コンセプトは3つ。「世界を映す街(この混沌とした時代に生きる多様な考えを埋め込んでいく)」であること。「機能を美術に!都市の機能をアート化する」こと。「驚きと発見の街」街を回遊して見つけて驚くしかけがしてある)」であること。
この3つのコンセプトが、北川フラムさんにより、それぞれの作家に伝えられた。
1987年(昭和62年)、ファーレ立川の建設前の町並み
1992年(平成4年)、ファーレ立川の建設中の様子
5・9ヘクタールの広大なエリアに、36か国総勢92人の作家による109点の作品が設置された。「基地の街」から「文化の街」を目指し、イタリア語の「FARE(創る・創造する・生み出すの意)」に、立川の「T」をつけ、このエリアは「FARET(ファーレ)立川」と名付けられ1994年10月13日、ついに新しい街に生まれ変わった。
アート作品の設置作業の模様
開発には困難を極めたが、見事完成したファーレ立川は、1994年度の日本都市計画学会設計計画賞を受賞。国内外の都市計画からも高い評価を受けた。
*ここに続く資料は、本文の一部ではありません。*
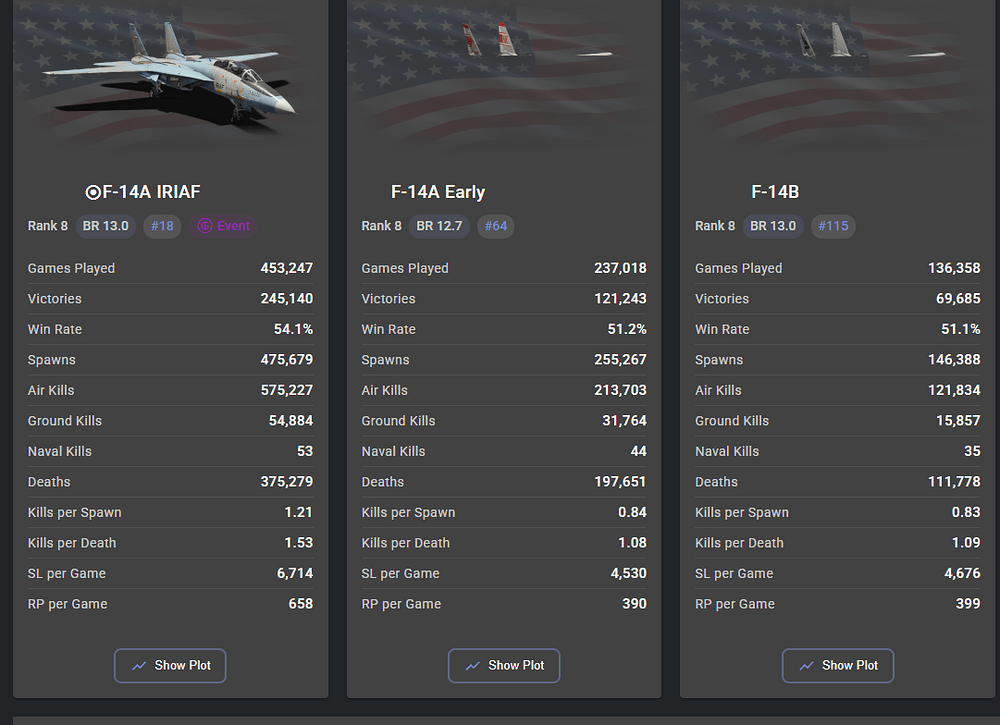Viewport: 1000px width, 725px height.
Task: Select the #18 ranking badge
Action: point(162,226)
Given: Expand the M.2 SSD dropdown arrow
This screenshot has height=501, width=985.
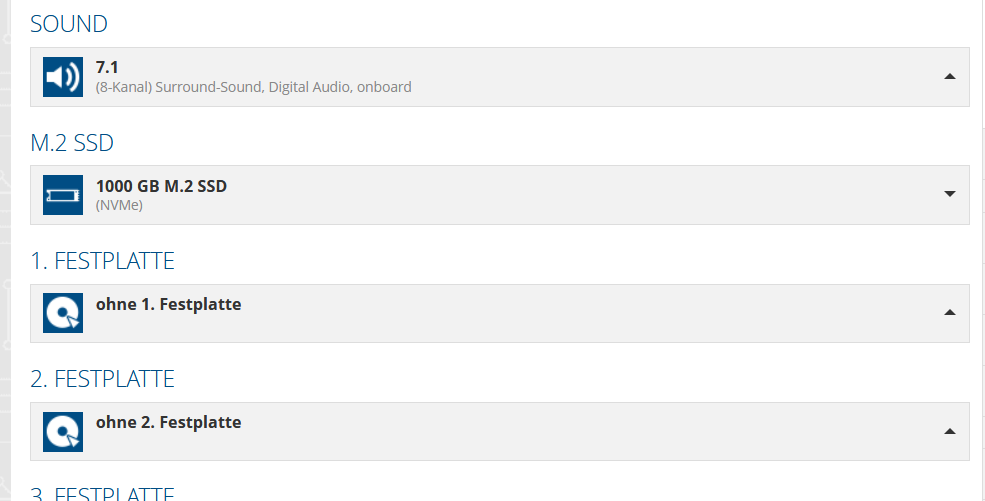Looking at the screenshot, I should click(949, 195).
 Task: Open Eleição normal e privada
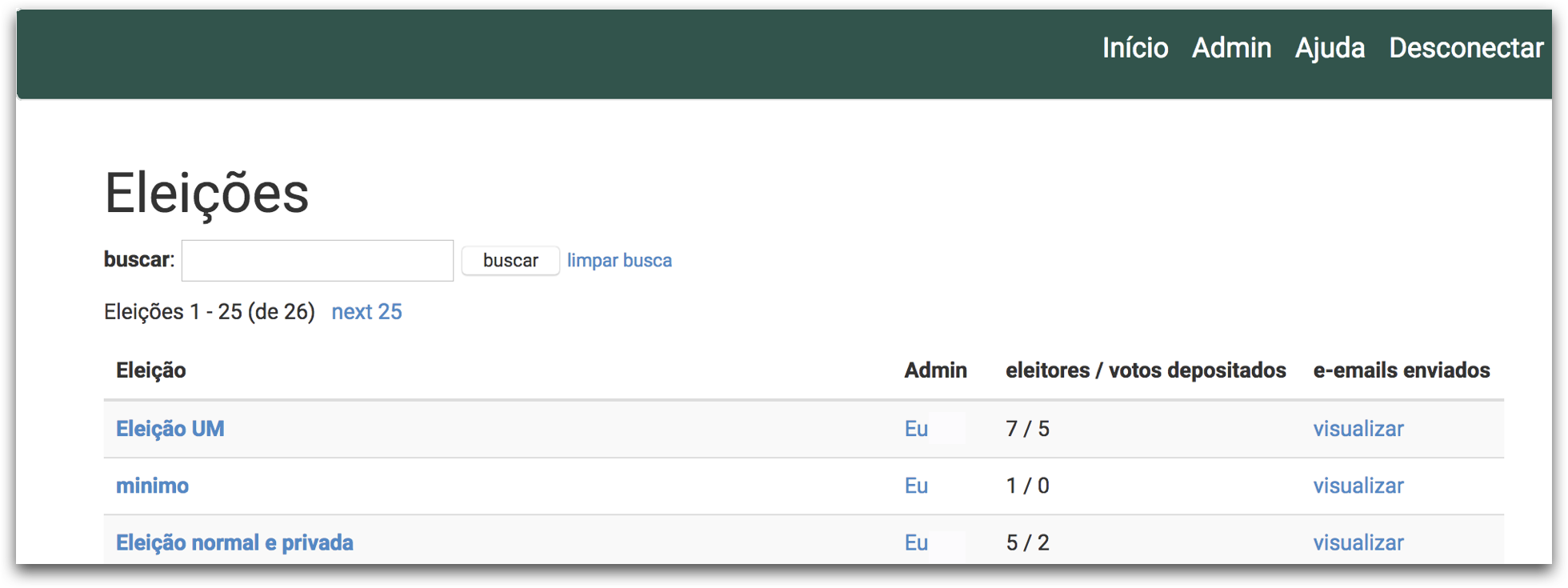pyautogui.click(x=234, y=542)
しかし、他に類を見ないだけに、当時は全ての人に理解が届いたわけではなかった。
今年のファーレ倶楽部定例会
1996年、ファーレ立川の魅力や価値を、より多くの人々に深く知ってもらうため、市はアートツアーコンダクター養成講座を開講。ファーレ立川に点在するアート作品のコンセプトや、そしてそれが「なぜ、できたか?」などを学ぶ講座に、多くの市民は関心を寄せた。
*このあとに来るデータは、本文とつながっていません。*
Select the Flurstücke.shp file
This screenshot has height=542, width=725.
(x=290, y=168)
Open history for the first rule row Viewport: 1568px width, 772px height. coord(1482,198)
その翌年「このエリアの魅力や、世界的な価値をより多くの人にもっと知ってほしい」と講座受講生ら有志が集まり、「ファーレ倶楽部」がスタート。現在、同倶楽部会長である松坂幸江さんも、そんな1人だった。
「その頃、立川に引っ越してきたばかりで右も左もわからなかった。私自身、美術が好きなこともあって、この魅力的なエリアのことを知り、興味が止まりませんでしたね」と当時を振り替える。
ファーレ倶楽部のガイドの模様
ファーレ倶楽部は、その後、ファーレ立川の作品を解説するボランティアガイドとして活動。これまで20年間で24,000人を超える人たちを案内してきた。
ファーレ倶楽部の、積極的な活動の甲斐もあり、次第にその価値を認める声も多くなってきた。
「まち全体でこのエリアを守っていこう」と、市、周辺企業、個人らが一丸となった「ファーレ立川アート管理委員会」が発足。
都市と一体となった作品群だけに次第に傷み始め、将来への作品の維持などが不安視されていたが、「ファーレ立川アート管理委員会」の協力で修復作業が行われ、HPの開設、チラシ作成、外国語対応専用のアプリの開発など、このエリアの魅力発信を、街一丸となって行っていくまでとなった。
作品群の清掃イベント「ぴかぴかワークショップ」の模様
「ぴかぴかワークショップ」は誰もが楽しめるように、企画されている
2008年からは、立川市の小学5年生の図工の授業にファーレ立川のことが取り入れられ、見学ツアーが組み込まれるようになった。今、このエリアは「オール立川」に支えられ、愛される、地域の宝となった。
「この街ってもっと面白いんだよ!ということを多くの人に知ってほしい」とファーレ倶楽部の松坂さん。「美術館と違って触れるアートが街に点在しているのがファーレ立川。街を楽しく歩いて、1人でも多くの人にその魅力に触れてほしい」と笑顔で話していた。
海外から訪れる人をガイドする同倶楽部メンバー
同倶楽部では定期的に、清掃活動と組み合わせたワークショップやイベントなどをも企画している。